The US estimates that the costs of car accidents caused by tired drivers amounts to $12.5 billion a year. These drivers can be in car accidents that lead to fatalities, broken bones, burn injuries, spinal cord injuries and other serious harm. Part of the problem is that when the body is very tired, an individual falls into what researchers call “micro” sleep, very tiny periods when the body rests or sleeps. Although these may only last a few seconds, that is enough time to cause a serious car accident. In addition, tired persons may simply fall asleep at the wheel.

There are many reasons why people are driving tired:

1) Occasional insomnia. Everyone suffers from occasional sleeplessness caused by changes in diet, stress levels, exercise or some other factors. If you have not been sleeping well and feel tired, though, find someone who will drive you to your destination or take a taxi.
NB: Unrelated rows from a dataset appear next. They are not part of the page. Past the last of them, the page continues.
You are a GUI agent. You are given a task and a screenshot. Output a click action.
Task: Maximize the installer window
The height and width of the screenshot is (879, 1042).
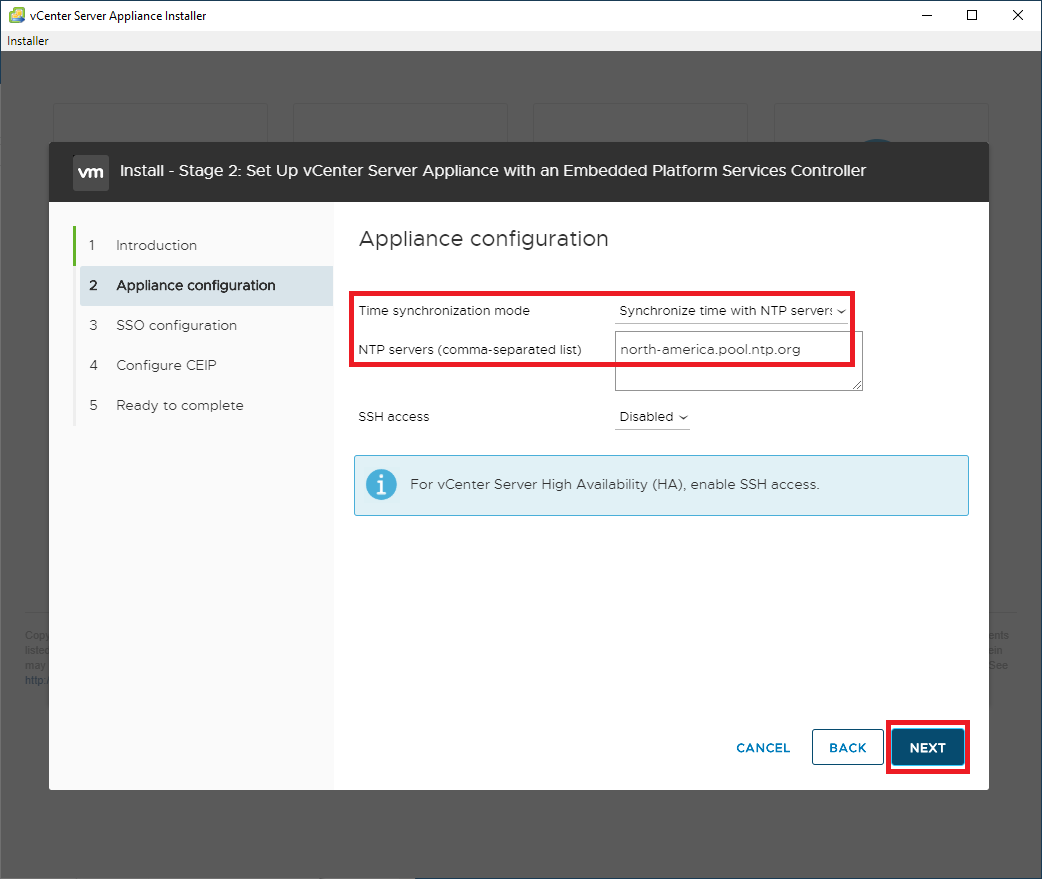[972, 15]
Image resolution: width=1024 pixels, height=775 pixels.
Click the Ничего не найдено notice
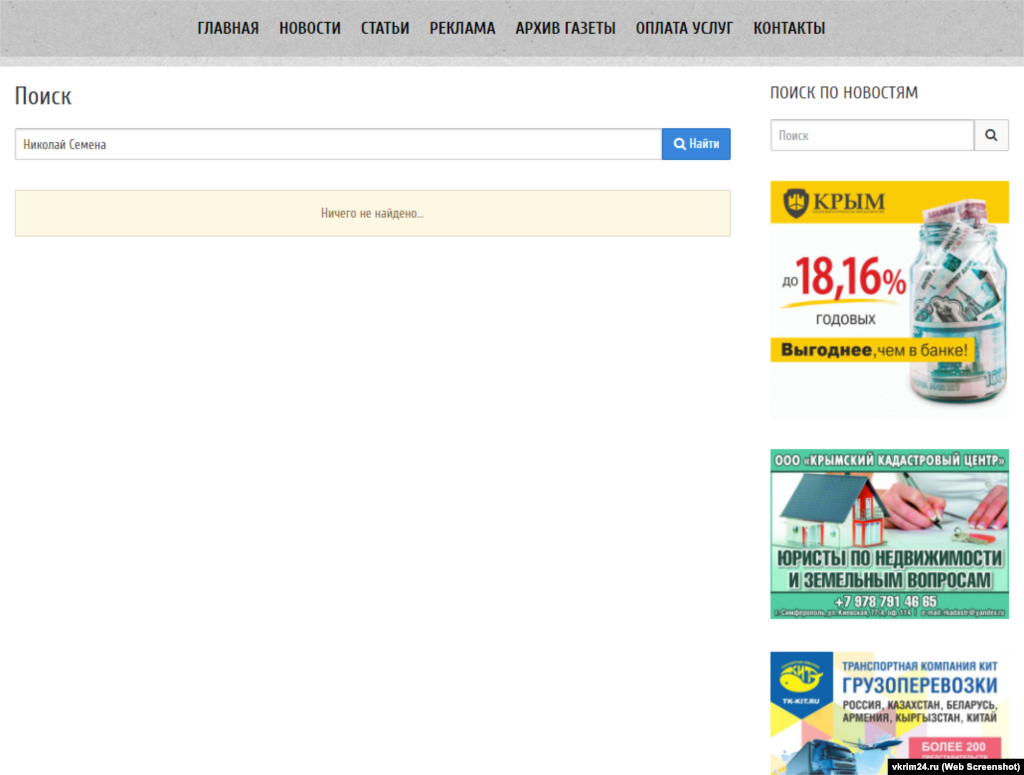pos(372,213)
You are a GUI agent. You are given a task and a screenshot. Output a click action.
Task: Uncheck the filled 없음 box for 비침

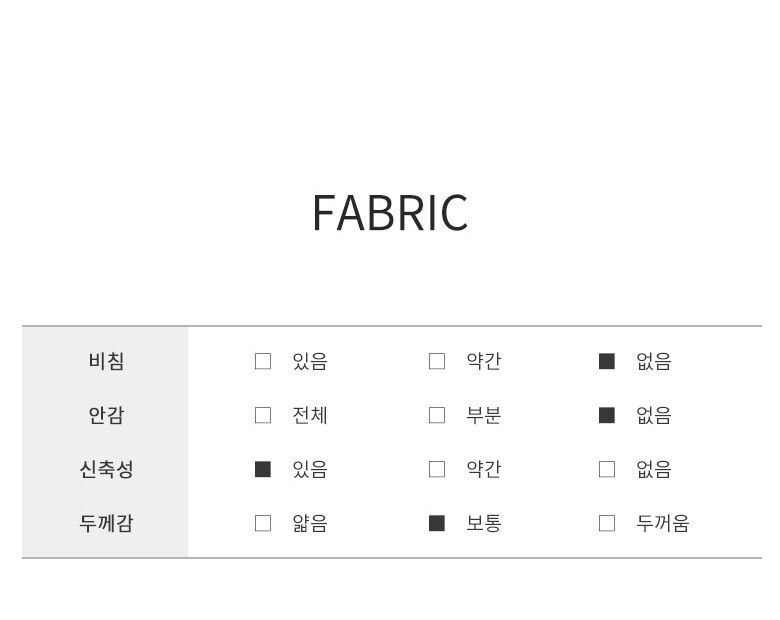[607, 361]
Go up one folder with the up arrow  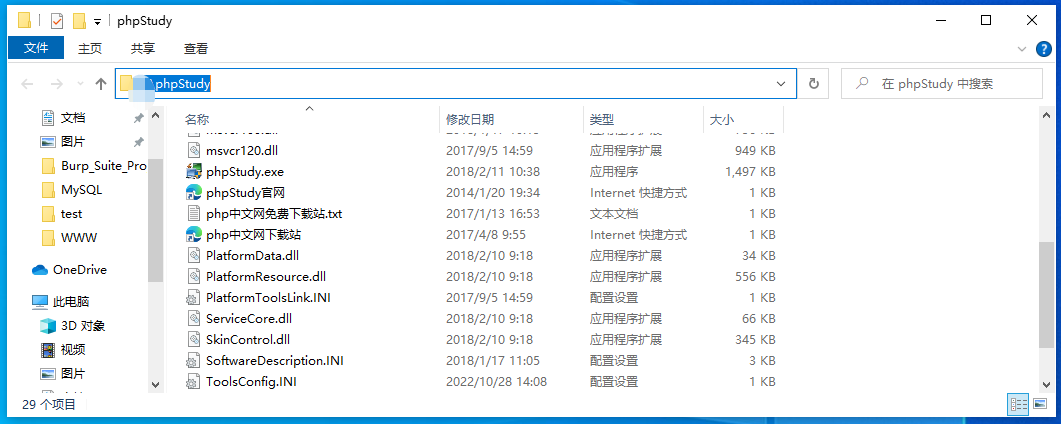click(x=101, y=84)
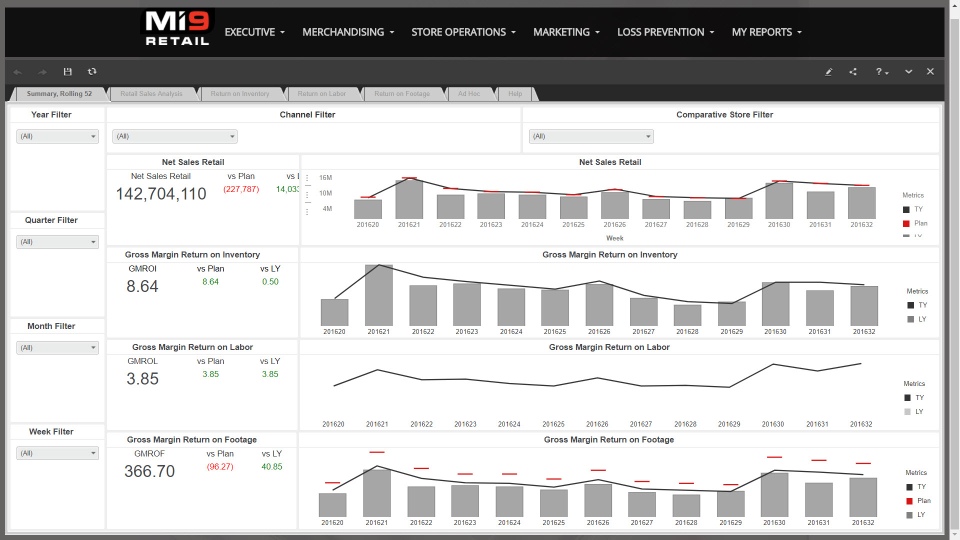Open the question mark help menu
This screenshot has height=540, width=960.
pos(882,72)
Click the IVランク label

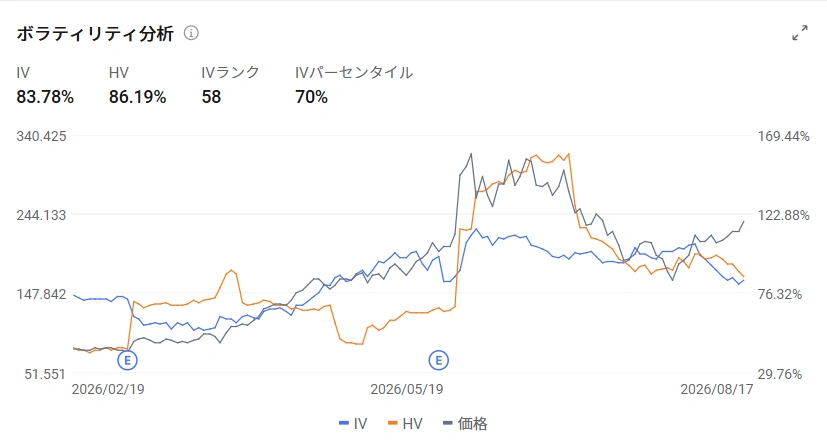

2) Truck drivers needing to fill their quotas. Some companies pressure their drivers to drive late at night or travel long distances in order to meet work quotas. This tends to create dangerous patterns of exhaustion that can lead to accidents.

3) Sleep apnea. Sleep apnea is a medical condition that causes breathing problems during sleep. A person with sleep apnea experiences very fractured sleep and therefore suffers from exhaustion. Someone with this condition should not drive until the condition is well under medical supervision and control.

4) Medication. Some medications cause drowsiness and should not be used while driving. Also, some people who are tired try to self-medicate with caffeine pills or other over-the-counter solutions to keep themselves awake. This can be dangerous, since when the effect of the pills wears off, the driver may well fall asleep.